Housing Politics is about who can deliver the least bad outcome.

We are in the housing mess we’re in for one reason bigger than all the others put together: Politics.

NOTHING has a bigger impact on the housing market than politics. Nothing else comes close.

Consider the shocking state of our housing industry, spiralling rents, mortgage payments and affordability nightmares.

100% of these situations are a consequence of political decisions.

Think about all the things that affect the housing market that you know of, in no particular order:

Stamp Duty – Political Decision

Planning Laws – Political Decision

Help to Buy (introduction and cancellation) – Political Decision

Housing Shortage – Consequence of Political Decisions MIRAS – (introduction and cancellation) Political Decision

Section 21 – Political Decision

Inheritance laws – Political Decision

Capital Gains tax laws – Political Decision

Banking Regulations (on Lending) – Political Decision

Sales System in England and Wales – Political Decision (not to match Scotland’s superior system)

Tenancy Laws – Political Decision

Eviction Laws – Political Decision

Leasehold Laws – Political Decision

The Bank of England being given control of interest rates: Political decision.

HOUSING IS POLITICS.

I studied politics, and I’m glad I did, because it taught me at a very young age that to blindly support OR oppose ANY political party is always mistake. Because none of them ever has everything right.

ALL parties have some great ideas, and some disastrously bad ideas.

It’s about who can deliver the least bad outcome.

And politics is about policy and execution more than people.
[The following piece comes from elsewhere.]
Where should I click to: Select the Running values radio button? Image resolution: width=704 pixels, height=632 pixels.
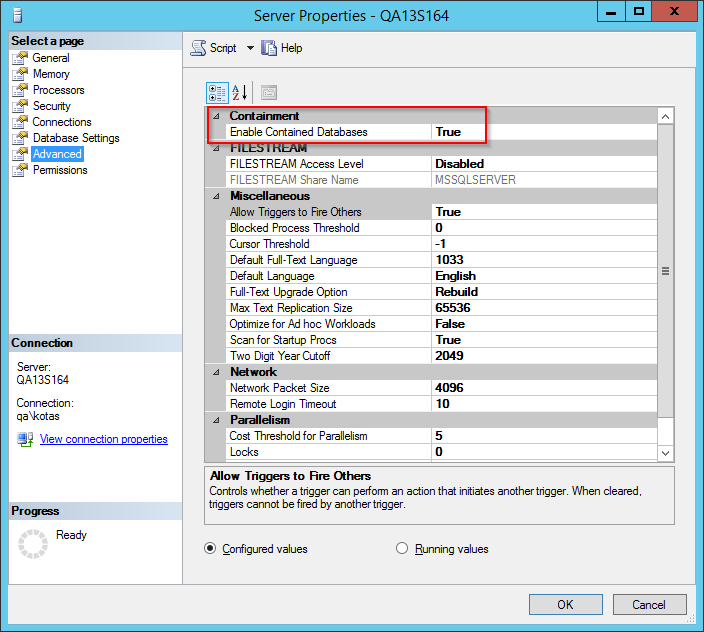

I have been an impartial political observer my entire adult life.

I have voted differently in almost every election in my life (4 different parties in the last 5 elections). I vote based on what I think will be the best for the largest number of people, and based on how I would explain my choice to my kids.

Many people choose to opt out of the whole thing, because of how divisive it is and how it can destroy friendships, relationships and families.

Think about what a waste of life that is.

Choosing to opt out is a luxury that, ironically, we only enjoy thanks to the relative success of our political system compared to most of the world. It’s a luxury and a freedom that was hard won.

I’ve chosen housing as my career field. This requires me to keep an open mind, especially in politics.

If you care about the damaging effects of decades of failed housing policy, especially the last 14 years, then I urge you to detach yourself from ANY political ideology (because NO party has a perfect set of housing policies), and instead join me in rising out of the political wrangling, instead looking objectively at what are our least bad options to improve the housing mess.

My (non-political) objective viewpoint, is that the two main parties are so deeply entrenched in the status-quo, so deeply influenced by corporate interests, so openly manipulated by the media that they have both lost their way and become a reactionary laughing stock that deliver close to zero.

That is totally unacceptable.

This is why for the last two years I have been calling for ANYTHING else but more of the same.

I have despaired at the thought of a Labour victory, NOT because I do or don’t have a problem with their policies, but because of the near-certainty (in my view) that they are a disjointed group of amateurs when it comes to functioning as an organisation greater than the sum of its parts.

They probably couldn’t be much worse than the Conservatives in that regard, but they certainly aren’t any better, from what we can tell.

The thought of Rachel Reeves as Chancellor fills me with utter dread. Not because of who she is (I don’t care who she is) but because she lacks the necessary experience of anything on that scale, and is clearly totally unaware of the gravity of the responsibility of that role and what it will mean for the lives of millions of people when she fails at it.

The housing crisis is a direct consequence of the failure of our political system over the last 30 years.

More of the same would be catastrophic.

I don’t see ANY party that’s up to the job, or that has all the policies right. I do not ‘support’ ANY party or person.

But, I am slightly encouraged at the prospect of ANY outcome other than a Labour majority, because it is our ONLY hope of something, anything, actually changing.

So, please, don’t confuse my impartial interest in political events as being in support of any party or any person. I am genuinely excited at the prospect of an unpredictable election result, because the only way out of this housing mess is to go through a political upheaval of some kind, and see what comes out of it.

I don’t like the conduct of most politicians. But I do enjoy watching anyone shake things up.

Politics got shaken up yesterday.

Whoever you are, whoever you support, I assure you that is a good thing for the housing market, because it increases the chances of actual change.